Case
Study #1
Data Preprocessing
with Weka
The goal of this case study is to
investigate how to preprocess data using Weka data mining tool.
This assignment will be using Weka
data mining tool. Weka is an open source Java development environment for data
mining from the University of Waikato in New Zealand. It can be
downloaded freely from http://www.cs.waikato.ac.nz/ml/weka/, Weka is really an asset for
learning data mining because it is freely available, students can study how the
different data mining models are implemented, and develop customized Java data
mining applications. Moreover, data mining results from Weka can
be published in the most respected journals and conferences, which make it a de
facto developing environment of choice for research in data mining, where
researchers often need to develop new data mining methods.
How to use Weka
Weka can be used in four different modes: through
a command line interface (CLI), through a graphical user
interface called the Explorer, through the Knowledge Flow,
and through the Experimenter.
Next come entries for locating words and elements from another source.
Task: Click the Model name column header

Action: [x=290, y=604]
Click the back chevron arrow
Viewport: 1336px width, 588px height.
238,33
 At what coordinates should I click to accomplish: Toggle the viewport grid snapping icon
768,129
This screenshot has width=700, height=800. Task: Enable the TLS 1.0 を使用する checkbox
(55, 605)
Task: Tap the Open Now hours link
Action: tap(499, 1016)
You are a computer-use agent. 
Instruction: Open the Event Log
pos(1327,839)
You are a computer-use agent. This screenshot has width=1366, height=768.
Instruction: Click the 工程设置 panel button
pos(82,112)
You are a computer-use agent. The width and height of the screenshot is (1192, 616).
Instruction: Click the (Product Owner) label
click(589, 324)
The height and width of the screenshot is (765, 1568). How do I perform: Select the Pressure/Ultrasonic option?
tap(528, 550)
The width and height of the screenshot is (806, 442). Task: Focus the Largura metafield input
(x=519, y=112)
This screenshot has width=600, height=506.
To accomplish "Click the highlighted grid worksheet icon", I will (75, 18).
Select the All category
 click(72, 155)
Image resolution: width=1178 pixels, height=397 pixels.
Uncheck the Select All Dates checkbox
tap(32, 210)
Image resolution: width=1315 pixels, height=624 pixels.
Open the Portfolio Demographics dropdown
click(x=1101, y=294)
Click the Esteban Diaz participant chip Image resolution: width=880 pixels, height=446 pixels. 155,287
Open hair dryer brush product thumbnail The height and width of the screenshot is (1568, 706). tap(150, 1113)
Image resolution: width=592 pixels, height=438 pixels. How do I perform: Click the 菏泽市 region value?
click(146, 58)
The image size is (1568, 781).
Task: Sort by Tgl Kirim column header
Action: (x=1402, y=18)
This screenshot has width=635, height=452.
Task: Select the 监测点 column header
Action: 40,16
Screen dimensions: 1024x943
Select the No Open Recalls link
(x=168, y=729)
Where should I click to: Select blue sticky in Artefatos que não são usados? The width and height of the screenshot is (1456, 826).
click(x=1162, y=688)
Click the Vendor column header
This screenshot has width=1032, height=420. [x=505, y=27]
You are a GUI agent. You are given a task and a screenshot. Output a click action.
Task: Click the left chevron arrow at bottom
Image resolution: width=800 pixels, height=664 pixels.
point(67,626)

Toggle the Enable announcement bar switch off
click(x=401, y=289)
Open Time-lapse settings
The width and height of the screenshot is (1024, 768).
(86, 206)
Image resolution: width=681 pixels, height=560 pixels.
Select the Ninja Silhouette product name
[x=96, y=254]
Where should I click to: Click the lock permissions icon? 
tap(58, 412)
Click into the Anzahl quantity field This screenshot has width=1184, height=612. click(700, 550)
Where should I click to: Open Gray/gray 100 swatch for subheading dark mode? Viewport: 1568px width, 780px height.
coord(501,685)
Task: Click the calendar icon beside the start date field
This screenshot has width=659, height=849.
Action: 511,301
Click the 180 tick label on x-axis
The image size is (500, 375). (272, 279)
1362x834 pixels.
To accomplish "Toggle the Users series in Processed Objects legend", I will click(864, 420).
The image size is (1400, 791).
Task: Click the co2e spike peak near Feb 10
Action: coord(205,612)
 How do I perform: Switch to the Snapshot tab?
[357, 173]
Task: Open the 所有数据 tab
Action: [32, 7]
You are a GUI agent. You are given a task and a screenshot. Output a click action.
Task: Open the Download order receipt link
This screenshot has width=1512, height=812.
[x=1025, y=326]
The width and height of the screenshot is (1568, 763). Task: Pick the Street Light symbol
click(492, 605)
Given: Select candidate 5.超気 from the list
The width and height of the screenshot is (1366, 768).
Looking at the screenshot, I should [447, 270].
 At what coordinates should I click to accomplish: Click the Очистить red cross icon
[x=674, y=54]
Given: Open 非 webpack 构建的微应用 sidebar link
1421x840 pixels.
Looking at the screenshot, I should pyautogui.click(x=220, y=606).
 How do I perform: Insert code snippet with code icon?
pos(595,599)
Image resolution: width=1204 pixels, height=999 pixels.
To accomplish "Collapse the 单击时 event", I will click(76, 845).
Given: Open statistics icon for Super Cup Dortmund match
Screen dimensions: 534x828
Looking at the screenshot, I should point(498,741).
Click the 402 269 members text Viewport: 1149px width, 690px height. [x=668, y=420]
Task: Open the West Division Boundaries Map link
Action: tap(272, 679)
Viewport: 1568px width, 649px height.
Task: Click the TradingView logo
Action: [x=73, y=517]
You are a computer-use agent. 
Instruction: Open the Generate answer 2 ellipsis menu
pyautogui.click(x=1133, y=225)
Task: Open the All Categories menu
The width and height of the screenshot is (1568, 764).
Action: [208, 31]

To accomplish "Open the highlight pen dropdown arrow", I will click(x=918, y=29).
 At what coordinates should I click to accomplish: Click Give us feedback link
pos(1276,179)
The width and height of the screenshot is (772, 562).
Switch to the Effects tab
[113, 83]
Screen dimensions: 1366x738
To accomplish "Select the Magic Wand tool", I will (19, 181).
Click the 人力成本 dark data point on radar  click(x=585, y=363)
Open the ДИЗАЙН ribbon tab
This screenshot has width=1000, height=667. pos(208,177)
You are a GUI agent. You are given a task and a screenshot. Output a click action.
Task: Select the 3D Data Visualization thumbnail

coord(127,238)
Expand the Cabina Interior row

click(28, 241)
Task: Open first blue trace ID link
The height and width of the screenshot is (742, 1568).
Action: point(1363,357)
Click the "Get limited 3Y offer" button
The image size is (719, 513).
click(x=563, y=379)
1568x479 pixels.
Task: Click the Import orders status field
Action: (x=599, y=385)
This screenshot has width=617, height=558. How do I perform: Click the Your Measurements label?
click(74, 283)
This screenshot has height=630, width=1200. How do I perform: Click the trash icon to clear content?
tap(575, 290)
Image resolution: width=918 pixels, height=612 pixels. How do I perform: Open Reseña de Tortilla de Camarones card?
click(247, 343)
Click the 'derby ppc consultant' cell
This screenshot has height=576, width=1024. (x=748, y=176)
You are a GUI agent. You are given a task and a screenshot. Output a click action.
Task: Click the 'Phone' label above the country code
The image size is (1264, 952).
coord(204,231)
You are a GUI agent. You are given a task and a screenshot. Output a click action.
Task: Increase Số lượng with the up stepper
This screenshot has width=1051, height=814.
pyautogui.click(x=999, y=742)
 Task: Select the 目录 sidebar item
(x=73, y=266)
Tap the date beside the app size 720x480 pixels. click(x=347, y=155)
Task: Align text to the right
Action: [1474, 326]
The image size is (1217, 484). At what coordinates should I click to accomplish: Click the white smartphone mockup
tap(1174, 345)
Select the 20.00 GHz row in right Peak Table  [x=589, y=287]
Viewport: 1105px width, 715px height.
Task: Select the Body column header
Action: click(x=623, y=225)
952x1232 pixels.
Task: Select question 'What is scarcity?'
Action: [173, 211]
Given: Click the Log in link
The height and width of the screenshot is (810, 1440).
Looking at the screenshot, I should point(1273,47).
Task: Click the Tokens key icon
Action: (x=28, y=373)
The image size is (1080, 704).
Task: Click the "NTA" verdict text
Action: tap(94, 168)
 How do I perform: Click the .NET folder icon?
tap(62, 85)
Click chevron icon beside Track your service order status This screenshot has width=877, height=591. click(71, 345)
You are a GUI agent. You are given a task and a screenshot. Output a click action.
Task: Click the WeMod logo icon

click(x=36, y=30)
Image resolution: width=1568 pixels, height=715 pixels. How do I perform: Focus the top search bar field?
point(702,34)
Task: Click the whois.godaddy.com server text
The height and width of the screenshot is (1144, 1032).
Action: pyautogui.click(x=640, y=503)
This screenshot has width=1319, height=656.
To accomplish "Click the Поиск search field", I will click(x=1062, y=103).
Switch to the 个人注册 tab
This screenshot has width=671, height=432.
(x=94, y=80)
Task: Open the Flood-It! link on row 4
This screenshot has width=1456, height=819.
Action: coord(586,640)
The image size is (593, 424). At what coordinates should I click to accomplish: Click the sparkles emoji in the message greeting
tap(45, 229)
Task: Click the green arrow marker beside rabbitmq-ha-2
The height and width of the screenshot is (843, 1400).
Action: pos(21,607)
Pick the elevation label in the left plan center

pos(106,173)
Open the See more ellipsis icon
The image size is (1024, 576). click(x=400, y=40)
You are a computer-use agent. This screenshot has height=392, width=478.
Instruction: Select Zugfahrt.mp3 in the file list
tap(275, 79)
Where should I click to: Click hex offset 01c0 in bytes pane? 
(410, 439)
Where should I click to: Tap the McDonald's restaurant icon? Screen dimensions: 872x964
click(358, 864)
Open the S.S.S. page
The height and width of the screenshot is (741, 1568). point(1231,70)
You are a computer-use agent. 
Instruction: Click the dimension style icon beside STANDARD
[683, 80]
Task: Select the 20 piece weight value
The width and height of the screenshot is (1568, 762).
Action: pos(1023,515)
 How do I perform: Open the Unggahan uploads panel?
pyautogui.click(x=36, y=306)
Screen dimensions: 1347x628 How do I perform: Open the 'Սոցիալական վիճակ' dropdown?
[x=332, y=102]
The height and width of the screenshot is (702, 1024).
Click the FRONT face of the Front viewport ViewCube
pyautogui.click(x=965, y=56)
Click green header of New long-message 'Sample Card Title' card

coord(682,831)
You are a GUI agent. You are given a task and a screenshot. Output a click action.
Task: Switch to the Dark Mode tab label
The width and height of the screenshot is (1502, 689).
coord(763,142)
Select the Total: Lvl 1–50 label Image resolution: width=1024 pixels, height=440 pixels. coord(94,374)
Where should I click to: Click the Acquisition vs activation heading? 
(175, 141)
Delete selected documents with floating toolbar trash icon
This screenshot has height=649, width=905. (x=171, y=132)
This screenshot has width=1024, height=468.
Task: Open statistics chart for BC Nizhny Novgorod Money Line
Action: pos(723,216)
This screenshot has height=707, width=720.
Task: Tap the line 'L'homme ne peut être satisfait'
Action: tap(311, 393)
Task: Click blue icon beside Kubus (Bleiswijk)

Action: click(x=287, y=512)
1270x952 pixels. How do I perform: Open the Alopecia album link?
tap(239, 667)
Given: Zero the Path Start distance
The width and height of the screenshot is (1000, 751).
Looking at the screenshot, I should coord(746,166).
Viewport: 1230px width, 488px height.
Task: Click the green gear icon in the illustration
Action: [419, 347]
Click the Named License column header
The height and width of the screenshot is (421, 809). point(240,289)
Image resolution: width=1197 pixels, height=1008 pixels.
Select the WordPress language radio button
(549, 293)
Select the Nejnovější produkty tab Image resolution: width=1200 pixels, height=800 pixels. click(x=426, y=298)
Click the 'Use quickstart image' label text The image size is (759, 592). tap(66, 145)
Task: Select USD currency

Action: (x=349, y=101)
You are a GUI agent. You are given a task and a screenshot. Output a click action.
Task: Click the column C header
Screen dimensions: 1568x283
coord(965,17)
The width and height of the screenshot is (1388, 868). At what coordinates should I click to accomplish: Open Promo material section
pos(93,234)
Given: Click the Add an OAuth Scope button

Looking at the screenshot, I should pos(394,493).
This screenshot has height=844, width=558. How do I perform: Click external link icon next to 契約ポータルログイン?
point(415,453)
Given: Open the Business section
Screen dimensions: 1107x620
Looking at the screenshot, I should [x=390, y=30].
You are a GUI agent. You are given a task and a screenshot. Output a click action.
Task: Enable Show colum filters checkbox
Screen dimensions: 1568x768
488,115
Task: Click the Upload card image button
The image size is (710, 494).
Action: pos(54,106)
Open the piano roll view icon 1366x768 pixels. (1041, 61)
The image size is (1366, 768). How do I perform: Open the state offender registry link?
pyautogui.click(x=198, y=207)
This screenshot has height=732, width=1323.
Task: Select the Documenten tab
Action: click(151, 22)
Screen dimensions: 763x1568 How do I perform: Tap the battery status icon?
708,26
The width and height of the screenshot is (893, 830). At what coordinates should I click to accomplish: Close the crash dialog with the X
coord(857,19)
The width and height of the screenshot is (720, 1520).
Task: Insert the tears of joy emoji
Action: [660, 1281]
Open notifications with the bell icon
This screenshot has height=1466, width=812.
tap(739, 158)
The Knowledge Flow
allows to process large datasets in an incremental manner, while the other
modes can only process small to medium size datasets. The Experimenter
provides an environment for testing and comparing several data mining
algorithms.
The
explanations for this assignment focus on Explorer processing of
a dataset, nevertheless the CLI can produce the same
functionality, and thus can be chosen as an alternative. Moreover, this
assignment will use only the data preprocessing capabilities of Weka,
which may only require some Java development, whereas similar functionality in SPSS/CLEMENTINE
would require mastering a more complex suite of functions, and learning a new
programming language, called CLEM.
How to start Weka’s Explorer
- From the program icon or from the Start
menu.
- From the start-up script runWeka.bat in Weka-3-4
folder.
Both of these options start Weka
GUI Chooser. From there, the Explorer is started by clicking on the Explorer
button.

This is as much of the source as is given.